- Records to process

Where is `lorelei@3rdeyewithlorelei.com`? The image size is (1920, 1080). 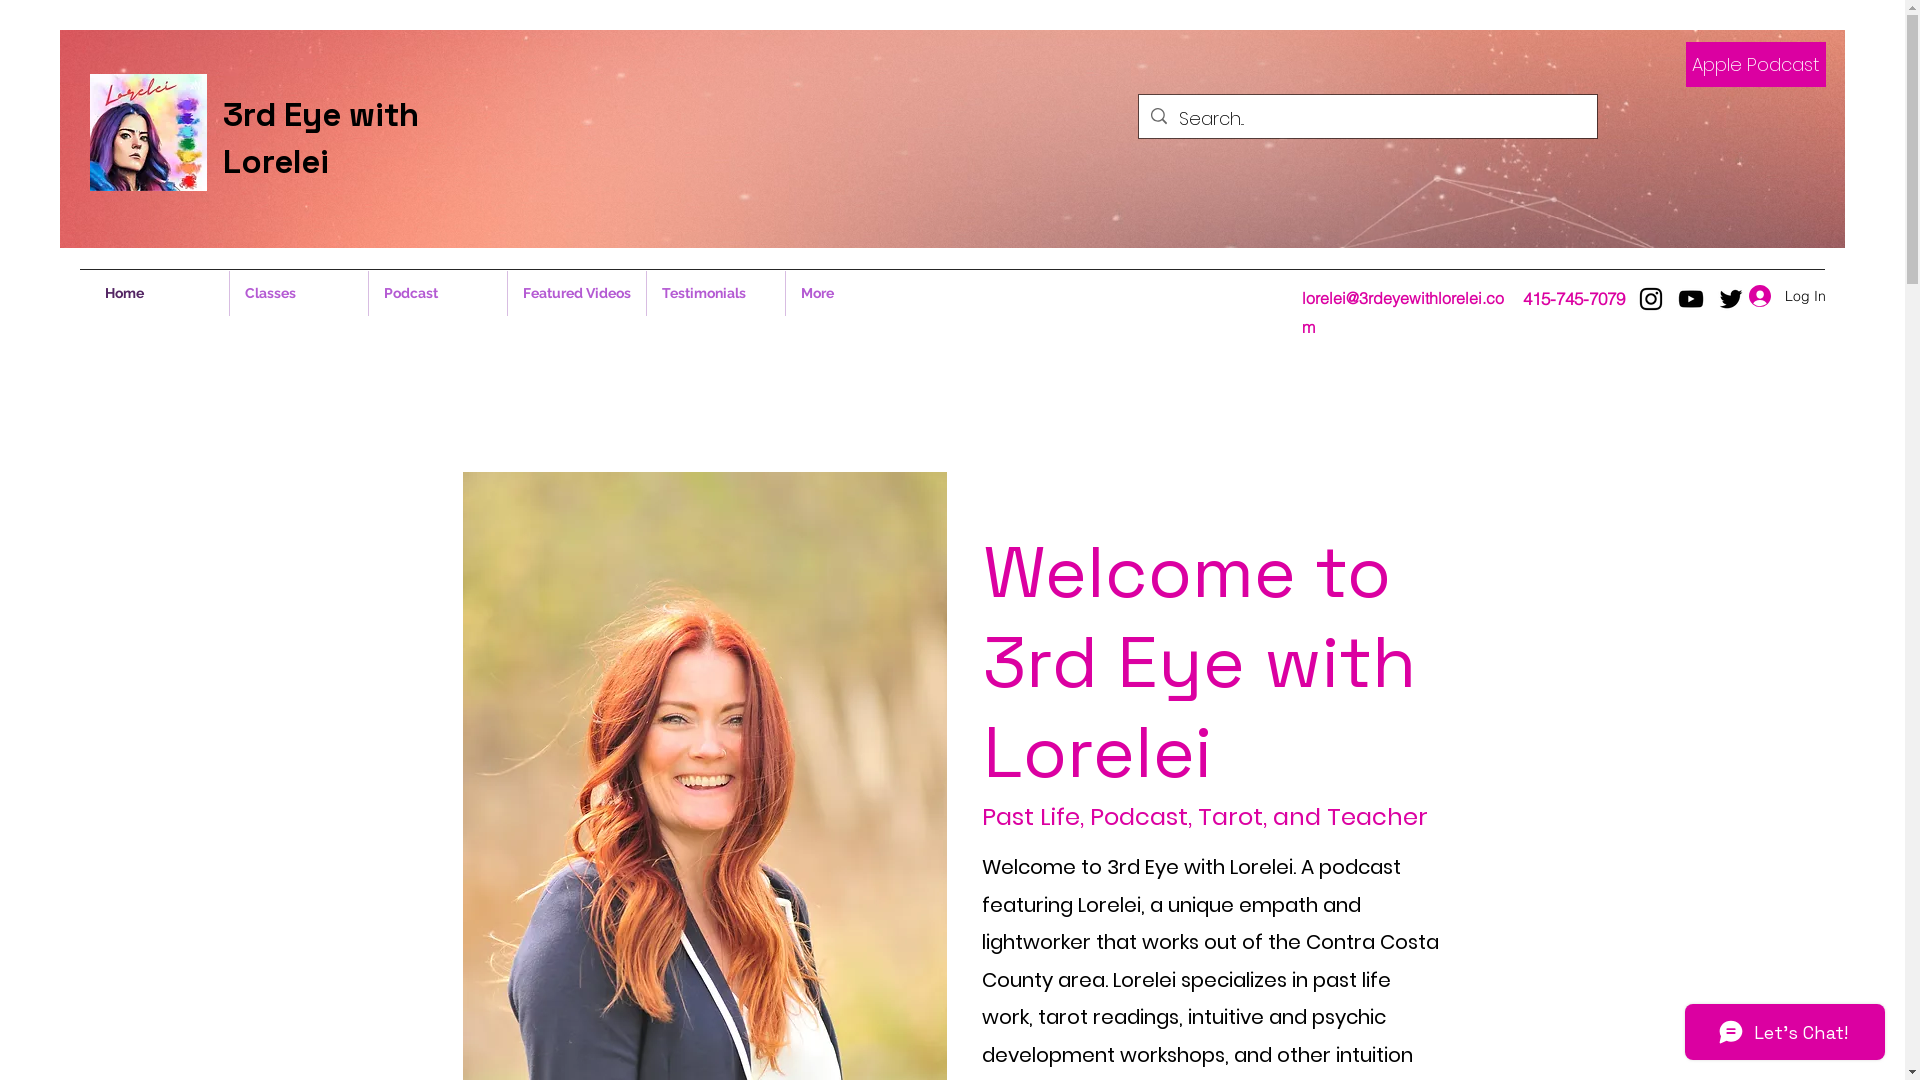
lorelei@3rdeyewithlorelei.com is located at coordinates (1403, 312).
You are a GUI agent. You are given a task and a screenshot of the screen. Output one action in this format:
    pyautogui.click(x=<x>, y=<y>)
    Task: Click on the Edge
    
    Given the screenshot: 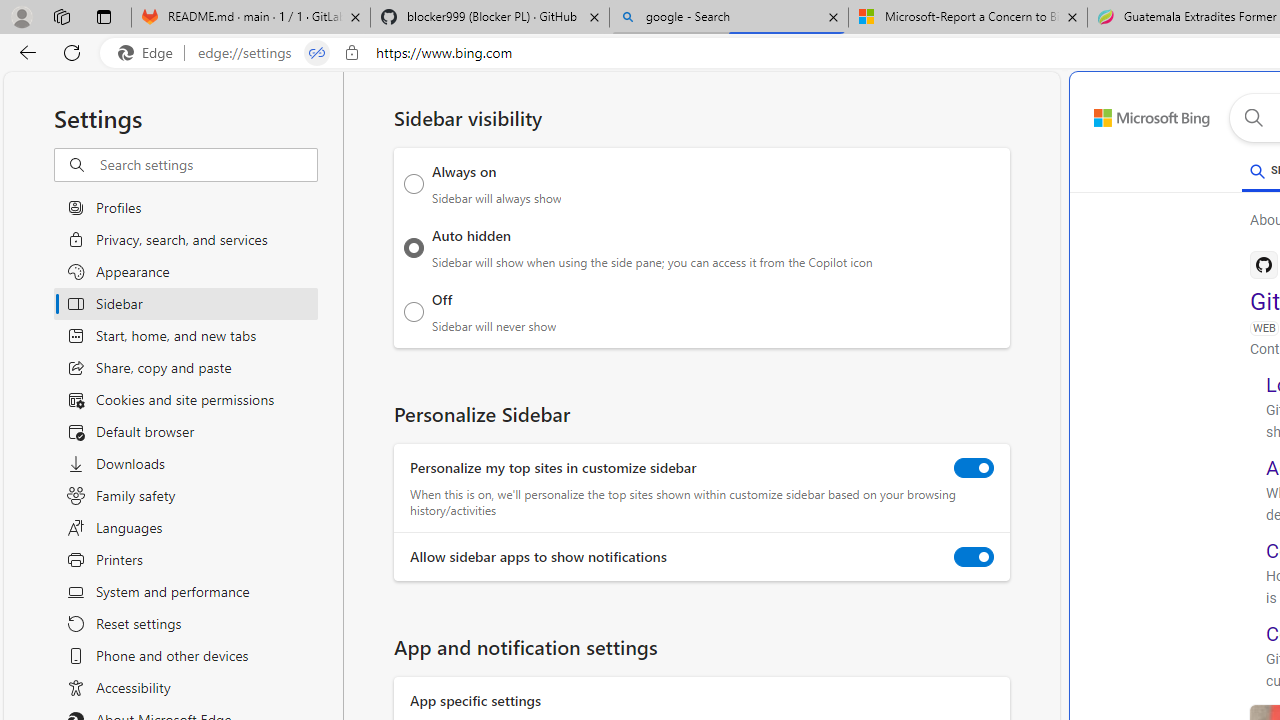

- Exercise instructions
Copy out the stretch of the listing from the line containing "You are a GUI" through the end of the listing, both included, matching every line character for character. Leave the pictures out.

- Written solution
You are a GUI agent. You are given a task and a screenshot of the screen. Output one action in this format:
    pyautogui.click(x=<x>, y=<y>)
    Task: Click on the Edge
    
    Given the screenshot: 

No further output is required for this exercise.